# mail



## ajbrehm (Jun 6, 2021)

I noticed that the mail command doesn't work, that is does not send mails or see sent mails.

Have I missed some configuration during the install? I expected it just to work locally like it did with NetBSD.

I.e. mail root and a subject and some text does not send a mail to root and neither does it work between other users. I am not talking about network mail, just local.

What am I doing wrong?


----------



## SirDice (Jun 6, 2021)

Did you perhaps disable sendmail during the install?


----------



## ajbrehm (Jun 6, 2021)

Just did a plain install without settings anything (except timezone and root password) and mail doesn't work.

Why would sendmail be needed for local mail?
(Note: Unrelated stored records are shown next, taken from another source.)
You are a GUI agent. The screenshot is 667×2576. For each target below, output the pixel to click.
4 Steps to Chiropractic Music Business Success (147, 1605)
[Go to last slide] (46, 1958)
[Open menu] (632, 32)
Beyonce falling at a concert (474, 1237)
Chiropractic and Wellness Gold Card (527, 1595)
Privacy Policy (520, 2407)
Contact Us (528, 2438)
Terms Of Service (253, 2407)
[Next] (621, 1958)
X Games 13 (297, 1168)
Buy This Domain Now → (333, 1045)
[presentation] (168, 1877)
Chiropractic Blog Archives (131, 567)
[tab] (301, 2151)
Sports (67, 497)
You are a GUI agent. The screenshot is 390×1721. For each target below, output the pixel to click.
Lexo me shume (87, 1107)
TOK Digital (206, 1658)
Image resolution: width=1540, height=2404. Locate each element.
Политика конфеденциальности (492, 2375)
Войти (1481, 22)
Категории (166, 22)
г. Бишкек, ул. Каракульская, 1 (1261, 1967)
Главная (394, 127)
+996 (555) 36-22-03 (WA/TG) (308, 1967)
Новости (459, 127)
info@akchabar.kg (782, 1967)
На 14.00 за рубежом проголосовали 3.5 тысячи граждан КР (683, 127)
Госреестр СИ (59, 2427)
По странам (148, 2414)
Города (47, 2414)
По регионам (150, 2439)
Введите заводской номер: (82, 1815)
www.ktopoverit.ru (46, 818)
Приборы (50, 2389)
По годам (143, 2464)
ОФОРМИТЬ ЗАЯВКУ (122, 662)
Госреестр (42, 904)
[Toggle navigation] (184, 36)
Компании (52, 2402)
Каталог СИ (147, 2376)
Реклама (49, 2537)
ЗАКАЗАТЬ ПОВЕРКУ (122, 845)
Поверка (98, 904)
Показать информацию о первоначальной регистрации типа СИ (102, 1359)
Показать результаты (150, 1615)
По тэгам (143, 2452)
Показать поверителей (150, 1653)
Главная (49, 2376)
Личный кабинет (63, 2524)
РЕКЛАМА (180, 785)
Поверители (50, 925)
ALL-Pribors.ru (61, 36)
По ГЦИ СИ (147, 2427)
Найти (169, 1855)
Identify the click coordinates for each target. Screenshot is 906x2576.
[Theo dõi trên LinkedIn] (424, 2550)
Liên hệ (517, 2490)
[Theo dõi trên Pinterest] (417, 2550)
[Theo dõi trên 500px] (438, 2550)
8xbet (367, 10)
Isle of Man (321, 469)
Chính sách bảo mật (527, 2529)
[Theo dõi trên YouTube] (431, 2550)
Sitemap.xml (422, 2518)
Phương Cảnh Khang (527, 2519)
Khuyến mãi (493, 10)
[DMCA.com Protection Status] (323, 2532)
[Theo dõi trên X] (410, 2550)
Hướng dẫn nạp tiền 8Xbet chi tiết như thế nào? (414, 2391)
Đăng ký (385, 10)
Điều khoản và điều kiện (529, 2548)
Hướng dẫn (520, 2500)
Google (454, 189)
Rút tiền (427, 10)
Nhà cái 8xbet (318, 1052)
I thought sendmail was for sending mail to other hosts?

Anyway, I tried enabling sendmail on another FreeBSD VM and after a reboot local mail still didn't work.


----------



## ajbrehm (Jun 6, 2021)

For sendmail to work I had to add the hostname to /etc/hosts. Maybe this was done by the installer on NetBSD and that's why it worked there.

I hope that was the only issue that was causing this behavious.


----------



## SirDice (Jun 6, 2021)

ajbrehm said:


> Why would sendmail be needed for local mail?


How do you think mail works?


ajbrehm said:


> For sendmail to work I had to add the hostname to /etc/hosts.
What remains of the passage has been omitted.